How Lodge Park in Corby has taken the private school approach to lockdown learning
The Corby school dived straight into online learning - and it's paying off
While lockdown learning for many has been a whirlwind of Joe Wicks and White Rose Maths, serious fears have been raised among education leaders that the gap between state and private schools has widened to an unimaginable gulf.
A survey by online education forum Teacher Tapp found that only six per cent of state schools had hosted a single live streamed lesson compared with 74 per cent of private schools. Some teaching unions advised members not to take part in live-streamed lessons unless there were exceptional circumstances because of potential safeguarding issues.
But at Corby's Lodge Park Academy, principal Carly Waterman decided that live streaming was the way to go and, the school seamlessly set up a varied curriculum of online lessons for all children.
"We just consulted with all our staff and and talked with them all and asked, well what actually is the safeguarding risk here?" said Ms Waterman.
"So, nobody does a lesson alone, there's always a second member of staff in with them and there's a standard slide at the beginning of every lesson about behaviour.
"The kids come into the lesson online and all they can do is take part via the chat function. Anything that they say that is inappropriate just doesn't get through. They can't talk and we can't see them. That was how we dealt with any potential issues, and we've not had any."
The school has offered online maths, English, science and PE lessons to year seven and eight pupils as well as other subjects via the Show My Homework app.
In year nine, there have been online maths, English, Science, History, French, PE and Media lessons.
And pupils in year ten have been offered the same lessons plus business, art and dance.
"It's been fantastic," said Ms Waterman, "We have worked our kids really hard and they've responded really, really well.
"They know that the morning lessons are at 10.30am and the afternoon lessons are at 1pm and there's an expectation they'll be there."
"We know who's attending and who's not and we can support those who we don't see attending regularly.
"We've phoned every child, every week, to the extent that some parents have asked us to stop phoning so much! We have a statutory responsibility to these kids, plus we actually really do want them to do well."
The approach is paying off.
"I get a list of those not attending every day and it's only usually about five or six kids," said Miss Waterman.
"If you don't attend you get a message and we offer help. These kids know that we really care about them and they are responding to that."
Ms Waterman says the school has given out a huge amount of laptops to those without adequate technology at home and have delivered paper copies of work to others who have needed it.
The school is holding a virtual online 'back garden' sports day today (Friday, June 26) and is hoping that pupils and their families will join in the fun. Events take place on the hour and pupils can submit their results via QR codes with the overall winners announced at the end of the day.
The school will be making the most of their five social media channels and pupils will be invited to share pictures and videos of their efforts.
Events include the cushion dash, the speed bounce, the standing long-jump, the peg throw and the egg and spoon race.
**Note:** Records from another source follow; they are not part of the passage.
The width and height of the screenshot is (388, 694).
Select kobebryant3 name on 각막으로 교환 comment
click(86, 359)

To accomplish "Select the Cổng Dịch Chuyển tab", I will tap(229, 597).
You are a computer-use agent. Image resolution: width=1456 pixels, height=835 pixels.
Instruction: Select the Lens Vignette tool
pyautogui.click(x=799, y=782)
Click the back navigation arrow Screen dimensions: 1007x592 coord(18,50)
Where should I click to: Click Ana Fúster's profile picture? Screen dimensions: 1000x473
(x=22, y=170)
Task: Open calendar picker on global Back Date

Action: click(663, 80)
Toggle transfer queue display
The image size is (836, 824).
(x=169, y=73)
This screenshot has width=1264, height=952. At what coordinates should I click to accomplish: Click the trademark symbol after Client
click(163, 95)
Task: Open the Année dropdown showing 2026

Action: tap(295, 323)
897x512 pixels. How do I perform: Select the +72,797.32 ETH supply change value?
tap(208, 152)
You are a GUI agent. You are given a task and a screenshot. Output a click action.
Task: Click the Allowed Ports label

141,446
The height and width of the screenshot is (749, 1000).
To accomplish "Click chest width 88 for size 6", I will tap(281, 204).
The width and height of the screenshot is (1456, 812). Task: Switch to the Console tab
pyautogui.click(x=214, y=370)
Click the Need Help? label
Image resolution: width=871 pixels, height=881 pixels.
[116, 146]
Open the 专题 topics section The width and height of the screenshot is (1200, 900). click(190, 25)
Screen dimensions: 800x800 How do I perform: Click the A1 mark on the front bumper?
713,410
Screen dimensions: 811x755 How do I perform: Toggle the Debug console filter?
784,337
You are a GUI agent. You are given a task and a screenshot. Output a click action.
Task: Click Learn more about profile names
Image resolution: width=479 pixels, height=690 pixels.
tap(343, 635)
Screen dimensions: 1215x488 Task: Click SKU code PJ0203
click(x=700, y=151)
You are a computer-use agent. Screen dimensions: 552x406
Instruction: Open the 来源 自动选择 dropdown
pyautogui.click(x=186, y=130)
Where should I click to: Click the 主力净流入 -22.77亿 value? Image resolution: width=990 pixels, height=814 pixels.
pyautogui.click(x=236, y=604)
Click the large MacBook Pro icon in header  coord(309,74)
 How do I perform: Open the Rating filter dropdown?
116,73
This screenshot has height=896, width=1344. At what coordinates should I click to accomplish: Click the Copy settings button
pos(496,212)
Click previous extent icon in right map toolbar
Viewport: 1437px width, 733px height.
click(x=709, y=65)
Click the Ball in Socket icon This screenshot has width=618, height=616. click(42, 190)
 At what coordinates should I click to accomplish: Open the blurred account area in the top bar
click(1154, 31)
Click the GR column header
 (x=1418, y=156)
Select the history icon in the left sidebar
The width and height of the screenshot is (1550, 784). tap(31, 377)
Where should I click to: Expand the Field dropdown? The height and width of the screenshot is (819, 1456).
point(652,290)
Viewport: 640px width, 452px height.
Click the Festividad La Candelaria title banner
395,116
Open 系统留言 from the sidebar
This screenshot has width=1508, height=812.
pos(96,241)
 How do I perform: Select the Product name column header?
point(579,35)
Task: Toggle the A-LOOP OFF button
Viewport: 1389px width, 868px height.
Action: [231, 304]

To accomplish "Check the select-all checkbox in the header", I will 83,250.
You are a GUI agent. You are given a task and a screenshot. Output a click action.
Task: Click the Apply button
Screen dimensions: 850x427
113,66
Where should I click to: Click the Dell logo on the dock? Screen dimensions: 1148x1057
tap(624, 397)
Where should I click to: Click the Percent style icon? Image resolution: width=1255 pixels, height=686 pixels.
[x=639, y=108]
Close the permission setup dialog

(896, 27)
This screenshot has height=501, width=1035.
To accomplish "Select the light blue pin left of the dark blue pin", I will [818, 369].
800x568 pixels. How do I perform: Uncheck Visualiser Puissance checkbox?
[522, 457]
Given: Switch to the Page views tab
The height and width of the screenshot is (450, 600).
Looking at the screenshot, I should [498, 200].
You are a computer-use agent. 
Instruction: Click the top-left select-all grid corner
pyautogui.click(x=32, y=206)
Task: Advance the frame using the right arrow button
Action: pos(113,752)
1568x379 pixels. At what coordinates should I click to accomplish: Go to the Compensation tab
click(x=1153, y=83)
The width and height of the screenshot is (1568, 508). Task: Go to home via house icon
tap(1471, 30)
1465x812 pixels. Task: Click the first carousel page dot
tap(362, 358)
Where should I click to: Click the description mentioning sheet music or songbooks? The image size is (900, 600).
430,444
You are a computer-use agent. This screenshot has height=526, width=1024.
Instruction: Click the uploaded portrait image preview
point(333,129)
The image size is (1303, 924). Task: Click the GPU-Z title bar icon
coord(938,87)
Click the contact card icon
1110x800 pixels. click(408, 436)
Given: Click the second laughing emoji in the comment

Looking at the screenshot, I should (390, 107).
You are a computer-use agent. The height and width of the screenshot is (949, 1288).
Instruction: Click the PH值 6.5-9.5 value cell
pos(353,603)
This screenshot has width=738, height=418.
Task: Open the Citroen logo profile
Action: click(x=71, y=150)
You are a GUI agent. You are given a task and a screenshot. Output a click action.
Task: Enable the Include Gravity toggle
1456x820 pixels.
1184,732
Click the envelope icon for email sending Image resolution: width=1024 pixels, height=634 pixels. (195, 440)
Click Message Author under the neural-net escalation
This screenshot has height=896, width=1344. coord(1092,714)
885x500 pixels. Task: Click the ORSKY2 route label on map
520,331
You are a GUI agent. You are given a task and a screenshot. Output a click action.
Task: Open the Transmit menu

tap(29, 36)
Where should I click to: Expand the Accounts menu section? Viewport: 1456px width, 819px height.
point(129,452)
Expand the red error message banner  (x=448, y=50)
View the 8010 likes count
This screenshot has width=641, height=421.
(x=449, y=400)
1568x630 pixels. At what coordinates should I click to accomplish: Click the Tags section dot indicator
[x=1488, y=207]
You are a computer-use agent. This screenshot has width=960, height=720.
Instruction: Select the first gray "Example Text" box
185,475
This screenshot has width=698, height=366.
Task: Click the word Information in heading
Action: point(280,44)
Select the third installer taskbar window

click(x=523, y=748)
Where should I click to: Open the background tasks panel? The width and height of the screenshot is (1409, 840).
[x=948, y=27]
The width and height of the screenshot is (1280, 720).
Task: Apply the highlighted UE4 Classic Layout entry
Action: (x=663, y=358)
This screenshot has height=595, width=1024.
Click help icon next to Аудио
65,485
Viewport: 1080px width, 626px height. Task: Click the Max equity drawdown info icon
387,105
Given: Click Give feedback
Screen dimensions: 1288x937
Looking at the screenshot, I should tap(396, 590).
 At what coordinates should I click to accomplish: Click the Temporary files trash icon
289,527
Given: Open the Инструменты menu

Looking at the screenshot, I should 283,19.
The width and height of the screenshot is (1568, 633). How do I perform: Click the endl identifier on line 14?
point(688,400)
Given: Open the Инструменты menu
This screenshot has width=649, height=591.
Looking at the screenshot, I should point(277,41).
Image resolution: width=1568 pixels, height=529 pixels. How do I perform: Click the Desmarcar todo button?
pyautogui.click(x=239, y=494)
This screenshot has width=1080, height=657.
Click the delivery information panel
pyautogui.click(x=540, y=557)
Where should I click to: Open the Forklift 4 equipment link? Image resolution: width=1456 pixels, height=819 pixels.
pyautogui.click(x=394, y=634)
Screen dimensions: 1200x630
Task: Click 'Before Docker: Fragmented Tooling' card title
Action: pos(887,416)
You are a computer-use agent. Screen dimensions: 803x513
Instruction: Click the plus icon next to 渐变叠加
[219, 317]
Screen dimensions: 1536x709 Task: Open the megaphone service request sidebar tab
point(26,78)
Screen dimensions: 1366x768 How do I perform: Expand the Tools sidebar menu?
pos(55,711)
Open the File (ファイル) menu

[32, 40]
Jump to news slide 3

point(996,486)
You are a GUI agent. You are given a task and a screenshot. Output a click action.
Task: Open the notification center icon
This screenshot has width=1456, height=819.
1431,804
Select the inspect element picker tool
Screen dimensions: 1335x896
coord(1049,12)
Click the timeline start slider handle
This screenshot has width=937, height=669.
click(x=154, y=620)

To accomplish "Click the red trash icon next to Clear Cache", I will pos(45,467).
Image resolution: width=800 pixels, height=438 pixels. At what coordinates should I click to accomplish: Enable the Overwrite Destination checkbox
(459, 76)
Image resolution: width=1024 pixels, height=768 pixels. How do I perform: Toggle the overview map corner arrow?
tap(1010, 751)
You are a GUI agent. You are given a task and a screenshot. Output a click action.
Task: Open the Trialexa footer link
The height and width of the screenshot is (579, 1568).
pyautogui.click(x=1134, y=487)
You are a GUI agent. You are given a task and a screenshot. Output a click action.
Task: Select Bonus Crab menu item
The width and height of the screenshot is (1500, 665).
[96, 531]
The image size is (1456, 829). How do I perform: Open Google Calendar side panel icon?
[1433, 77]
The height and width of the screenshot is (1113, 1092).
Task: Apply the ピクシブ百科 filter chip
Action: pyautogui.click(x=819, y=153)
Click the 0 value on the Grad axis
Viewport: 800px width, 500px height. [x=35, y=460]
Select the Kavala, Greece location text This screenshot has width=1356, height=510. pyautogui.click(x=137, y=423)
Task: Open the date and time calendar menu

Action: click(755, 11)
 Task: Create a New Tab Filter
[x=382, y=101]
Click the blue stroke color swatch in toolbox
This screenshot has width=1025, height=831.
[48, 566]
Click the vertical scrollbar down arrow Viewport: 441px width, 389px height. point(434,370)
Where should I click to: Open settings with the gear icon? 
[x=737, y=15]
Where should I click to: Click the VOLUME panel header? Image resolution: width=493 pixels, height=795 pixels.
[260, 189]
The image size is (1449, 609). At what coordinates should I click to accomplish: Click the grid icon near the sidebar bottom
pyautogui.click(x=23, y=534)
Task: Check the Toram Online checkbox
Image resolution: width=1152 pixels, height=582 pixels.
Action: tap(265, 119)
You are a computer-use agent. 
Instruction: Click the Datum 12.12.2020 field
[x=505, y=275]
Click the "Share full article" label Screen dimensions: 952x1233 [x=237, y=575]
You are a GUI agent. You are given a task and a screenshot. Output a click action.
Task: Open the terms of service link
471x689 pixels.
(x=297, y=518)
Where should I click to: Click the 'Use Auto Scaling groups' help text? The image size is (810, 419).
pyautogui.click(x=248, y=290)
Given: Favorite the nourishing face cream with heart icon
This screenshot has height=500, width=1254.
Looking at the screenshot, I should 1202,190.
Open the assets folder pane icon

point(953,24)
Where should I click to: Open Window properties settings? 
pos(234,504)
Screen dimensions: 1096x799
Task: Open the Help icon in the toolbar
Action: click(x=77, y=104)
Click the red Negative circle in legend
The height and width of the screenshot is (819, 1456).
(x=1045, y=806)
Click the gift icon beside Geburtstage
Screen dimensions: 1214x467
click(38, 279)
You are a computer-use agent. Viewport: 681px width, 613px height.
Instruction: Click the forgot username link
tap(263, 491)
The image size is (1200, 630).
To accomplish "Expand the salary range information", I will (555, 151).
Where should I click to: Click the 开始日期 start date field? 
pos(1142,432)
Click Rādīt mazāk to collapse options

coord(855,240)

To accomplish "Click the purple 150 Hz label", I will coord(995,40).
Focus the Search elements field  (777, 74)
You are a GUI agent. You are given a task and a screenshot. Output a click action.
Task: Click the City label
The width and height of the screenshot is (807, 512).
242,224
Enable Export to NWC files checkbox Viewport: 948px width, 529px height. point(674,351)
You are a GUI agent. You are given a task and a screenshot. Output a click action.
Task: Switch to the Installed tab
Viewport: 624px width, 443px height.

At noon there will also be a healthy cook-along with the teacher Ryan Storey using very simple, cheap ingredients.
Ms Waterman said: "They're all so excited about it.
"The keyworker children will be in the sports hall taking part and we've invited all the families at home to join in.
"It's a shame that we can't hold our traditional sports day this year but we hope people will remember this one."
Each week, Lodge Park has held its own Spirit Awards which mimic those held by Corby Council each year. Every Friday on Facebook, pupils who have been nominated by their parents during the week are given prizes to reward them for their efforts.
"As well as doing great work, kids have been nominated for all kinds of things like caring for elderly neighbours or delivering medicine," said Ms Waterman. "Every week we get about 45 nominations and the support has been overwhelming.
"We didn't ask for this situation and we miss the kids so much but, actually, it's been a great opportunity to build relationships with them.
"We've realised the importance of keeping communication with school going and of helping our families in all kinds of different ways."
The school has given out food parcels, has helped children struggling with the deaths of loved-ones and has provided support to those with mental health problems.
It also aimed to be flexible with the children of keyworkers and has had a group of around 20 in school throughout the crisis.
In 2019 Ofsted inspectors judged the school to be inadequate. And in July Ms Waterman, who grew up in the town and attended Kingswood School, took over the headship determined to make Lodge Park the great school it once was.
She said: "It's frustrating because if this hadn't have happened, Ofsted would already have been back to reinspect and I'm absolutely sure that we'd be out of special measures.
"This is a different school to the one they visited last year.
"We're really hoping they come back in September and see all the amazing changes we have made."